Page MenuHomePhabricator

Search problem in ml.wikipedia.org (malayalam)
Closed, ResolvedPublic

Description

Author: sadik.khalid

Description:
When searching for an article in ml.wikipedia.org the result is not related to search text entered.

Search text: കൊറിയ
Wiki search result is: http://ml.wikipedia.org/wiki/%E0%B4%AA%E0%B5%8D%E0%B4%B0%E0%B4%A4%E0%B5%8D%E0%B4%AF%E0%B5%87%E0%B4%95%E0%B4%82:Search?ns0=1&ns100=1&search=%E0%B4%95%E0%B5%8A%E0%B4%B1%E0%B4%BF%E0%B4%AF&
(http://ml.wikipedia.org/wiki/പ്രത്യേകം:Search?ns0=1&search=കൊറിയ&fulltext=Search)

Google search result is:http://www.google.com.qa/search?hl=en&q=site%3Aml.wikipedia.org+%E0%B4%95%E0%B5%8A%E0%B4%B1%E0%B4%BF%E0%B4%AF&btnG=Google+Search&meta=
(http://www.google.com.qa/search?hl=en&q=site%3Aml.wikipedia.org+കൊറിയ&btnG=Google+Search&meta=)

Google search result is more perfect and Wiki search result don't have any connection with search query.

I think this bug is not only in ml.wikipedia.org. See this link http://de.wikipedia.org/wiki/Spezial:Suche

Please do the needful

Thank you


Version: unspecified
Severity: normal
URL: http://ml.wikipedia.org

Details

Reference
bz11021

Event Timeline

bzimport raised the priority of this task from to Medium.Nov 21 2014, 9:52 PM
bzimport set Reference to bz11021.
bzimport added a subscriber: Unknown Object (MLST).
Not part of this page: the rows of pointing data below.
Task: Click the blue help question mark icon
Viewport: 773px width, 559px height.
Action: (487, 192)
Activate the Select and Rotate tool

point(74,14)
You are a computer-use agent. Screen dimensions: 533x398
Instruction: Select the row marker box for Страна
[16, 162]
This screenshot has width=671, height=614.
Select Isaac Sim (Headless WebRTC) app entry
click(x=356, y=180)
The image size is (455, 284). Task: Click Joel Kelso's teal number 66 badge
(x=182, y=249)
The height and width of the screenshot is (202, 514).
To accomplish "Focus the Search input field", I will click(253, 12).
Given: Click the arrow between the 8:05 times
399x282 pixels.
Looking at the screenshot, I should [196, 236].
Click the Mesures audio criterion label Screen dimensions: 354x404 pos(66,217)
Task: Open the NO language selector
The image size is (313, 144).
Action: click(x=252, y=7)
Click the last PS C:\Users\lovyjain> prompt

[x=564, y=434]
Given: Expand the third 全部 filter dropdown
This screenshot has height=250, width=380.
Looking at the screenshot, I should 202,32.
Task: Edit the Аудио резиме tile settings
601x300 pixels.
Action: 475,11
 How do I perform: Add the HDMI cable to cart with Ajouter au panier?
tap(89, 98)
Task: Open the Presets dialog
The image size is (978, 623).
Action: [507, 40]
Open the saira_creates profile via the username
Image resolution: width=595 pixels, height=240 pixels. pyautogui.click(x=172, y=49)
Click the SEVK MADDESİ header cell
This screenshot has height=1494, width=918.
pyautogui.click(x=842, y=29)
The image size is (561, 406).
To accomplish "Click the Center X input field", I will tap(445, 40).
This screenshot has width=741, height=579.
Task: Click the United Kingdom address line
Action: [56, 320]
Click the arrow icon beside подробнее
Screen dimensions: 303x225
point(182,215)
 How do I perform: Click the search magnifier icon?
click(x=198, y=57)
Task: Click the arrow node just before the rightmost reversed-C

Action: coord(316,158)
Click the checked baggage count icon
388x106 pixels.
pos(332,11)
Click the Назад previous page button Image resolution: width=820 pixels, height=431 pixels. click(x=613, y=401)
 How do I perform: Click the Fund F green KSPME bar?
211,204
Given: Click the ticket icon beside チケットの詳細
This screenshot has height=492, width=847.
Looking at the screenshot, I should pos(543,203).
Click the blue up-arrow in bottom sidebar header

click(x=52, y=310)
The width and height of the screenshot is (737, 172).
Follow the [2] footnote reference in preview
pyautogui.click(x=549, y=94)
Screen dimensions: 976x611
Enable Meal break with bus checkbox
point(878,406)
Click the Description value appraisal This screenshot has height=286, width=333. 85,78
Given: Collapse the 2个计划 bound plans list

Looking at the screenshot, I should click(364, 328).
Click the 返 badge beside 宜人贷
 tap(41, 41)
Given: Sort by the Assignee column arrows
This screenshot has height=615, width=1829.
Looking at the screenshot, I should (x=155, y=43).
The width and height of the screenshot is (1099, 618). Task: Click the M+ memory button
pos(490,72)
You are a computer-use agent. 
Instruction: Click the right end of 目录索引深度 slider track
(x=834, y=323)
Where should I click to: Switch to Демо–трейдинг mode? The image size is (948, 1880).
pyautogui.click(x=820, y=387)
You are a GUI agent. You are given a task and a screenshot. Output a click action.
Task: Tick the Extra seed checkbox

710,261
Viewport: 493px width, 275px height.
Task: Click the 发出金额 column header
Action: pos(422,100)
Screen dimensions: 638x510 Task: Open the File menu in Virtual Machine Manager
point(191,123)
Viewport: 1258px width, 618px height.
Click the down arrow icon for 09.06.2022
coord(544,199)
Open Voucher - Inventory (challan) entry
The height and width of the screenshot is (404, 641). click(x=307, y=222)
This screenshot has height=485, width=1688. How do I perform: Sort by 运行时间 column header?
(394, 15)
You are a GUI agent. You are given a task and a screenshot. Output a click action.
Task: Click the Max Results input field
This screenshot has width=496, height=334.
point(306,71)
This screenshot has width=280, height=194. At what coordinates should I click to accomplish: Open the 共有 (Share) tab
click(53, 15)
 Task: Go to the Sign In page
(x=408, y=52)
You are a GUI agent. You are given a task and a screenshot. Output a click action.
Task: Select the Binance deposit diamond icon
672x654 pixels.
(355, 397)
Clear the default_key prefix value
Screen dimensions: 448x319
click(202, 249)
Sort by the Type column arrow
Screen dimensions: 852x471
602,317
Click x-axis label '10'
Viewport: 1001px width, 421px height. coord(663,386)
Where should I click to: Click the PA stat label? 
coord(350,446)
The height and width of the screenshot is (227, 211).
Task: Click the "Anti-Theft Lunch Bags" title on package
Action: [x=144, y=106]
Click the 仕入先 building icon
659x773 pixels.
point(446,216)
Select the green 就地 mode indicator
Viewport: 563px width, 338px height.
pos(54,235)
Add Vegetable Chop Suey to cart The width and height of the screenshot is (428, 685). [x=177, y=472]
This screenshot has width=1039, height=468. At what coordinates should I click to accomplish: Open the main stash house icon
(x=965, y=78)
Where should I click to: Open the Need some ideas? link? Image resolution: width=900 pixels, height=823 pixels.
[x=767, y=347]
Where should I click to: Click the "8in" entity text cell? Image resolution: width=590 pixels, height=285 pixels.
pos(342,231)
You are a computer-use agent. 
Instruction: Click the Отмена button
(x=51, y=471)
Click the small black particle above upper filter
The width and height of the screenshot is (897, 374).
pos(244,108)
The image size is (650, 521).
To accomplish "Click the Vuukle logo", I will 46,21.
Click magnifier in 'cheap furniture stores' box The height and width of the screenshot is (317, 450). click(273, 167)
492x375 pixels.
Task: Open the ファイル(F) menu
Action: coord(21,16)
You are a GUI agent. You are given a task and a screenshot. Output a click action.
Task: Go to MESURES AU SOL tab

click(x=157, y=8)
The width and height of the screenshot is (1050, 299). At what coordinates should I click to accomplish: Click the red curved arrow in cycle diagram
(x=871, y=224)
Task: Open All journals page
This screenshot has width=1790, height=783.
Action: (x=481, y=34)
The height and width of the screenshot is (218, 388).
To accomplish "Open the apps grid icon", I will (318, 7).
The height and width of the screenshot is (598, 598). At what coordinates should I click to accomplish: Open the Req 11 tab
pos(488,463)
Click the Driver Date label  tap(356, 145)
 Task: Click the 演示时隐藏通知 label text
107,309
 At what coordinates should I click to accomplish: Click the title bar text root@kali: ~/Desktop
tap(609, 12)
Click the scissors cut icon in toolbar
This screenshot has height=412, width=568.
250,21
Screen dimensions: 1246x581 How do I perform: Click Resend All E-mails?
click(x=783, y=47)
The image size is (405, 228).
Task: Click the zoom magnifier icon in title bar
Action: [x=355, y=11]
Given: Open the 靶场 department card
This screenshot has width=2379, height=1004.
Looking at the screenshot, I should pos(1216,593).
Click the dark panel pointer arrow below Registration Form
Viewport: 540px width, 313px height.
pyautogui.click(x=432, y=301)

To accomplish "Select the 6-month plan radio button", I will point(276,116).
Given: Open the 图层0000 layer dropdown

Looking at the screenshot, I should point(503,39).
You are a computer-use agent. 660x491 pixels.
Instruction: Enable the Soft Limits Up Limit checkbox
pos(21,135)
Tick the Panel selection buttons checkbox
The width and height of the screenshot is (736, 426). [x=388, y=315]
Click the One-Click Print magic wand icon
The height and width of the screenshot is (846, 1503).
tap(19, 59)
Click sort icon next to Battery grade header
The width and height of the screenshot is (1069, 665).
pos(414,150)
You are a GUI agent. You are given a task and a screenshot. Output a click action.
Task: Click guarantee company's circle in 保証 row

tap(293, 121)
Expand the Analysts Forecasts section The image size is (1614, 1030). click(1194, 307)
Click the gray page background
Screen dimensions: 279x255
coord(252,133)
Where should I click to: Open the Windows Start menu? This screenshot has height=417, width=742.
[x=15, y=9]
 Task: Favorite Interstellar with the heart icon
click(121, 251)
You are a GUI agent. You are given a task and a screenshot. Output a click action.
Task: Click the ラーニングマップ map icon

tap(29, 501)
Wikimedia wikis uses Lucene Search 2.0 -> moving this bug to the extensions.

We require a list box containing google,yahoo etc.. such as in enwiki

rainman wrote:

The main problem should be fixed in r25052. However, it will take a while for software to be updated.

Another issue I would like some feedbak on is that we still use a rather aggressive removal of all combining characters. Try searching for "കൊറിയ" (with quotes), the vowels are stripped, and it ends up something like "കറയ", I wonder if this will produce serious ambiguities?

For the additional search boxes, consult [[MediaWiki:Common.js]] on your favorite wiki.

jacob.jose wrote:

To answer your query:

Another issue I would like some feedbak on is that we still use a rather

aggressive removal of all combining characters. Try searching for
"കൊറിയ" (with quotes), the vowels are stripped, and it ends up
something like "കറയ", I wonder if this will produce serious ambiguities?

The word "കറയ" is significantly different in meaning compared to "കൊറിയ" (has no similarity at all) and hence could potentially generate serious ambiguities.

shijualex wrote:

If we search a word (for example, കൊറിയ) after placing it inside the quotes, (i.e "കൊറിയ") then the result is almost perfect.

jacob.jose wrote:

If we search a word (for example, കൊറിയ) after placing it inside the

quotes, (i.e "കൊറിയ") then the result is almost perfect.

Agreed with Shiju's above observation. However one new problem is that the behaviour of “കൊറിയ” is not equal to "കൊറിയ", but is equivalent to when searching with കൊറിയ. Quite unfortunately, if we type <Quote>കൊറിയ<Quote> in Mozhi 1.1 (used for transliteration for Malayalam), it gives the quotes used with:“കൊറിയ” and not the ones used with "കൊറിയ"

[Merging "MediaWiki extensions/Lucene Search" into "Wikimedia/lucene-search2", see bug 46542. You can filter bugmail for: search-component-merge-20130326 ]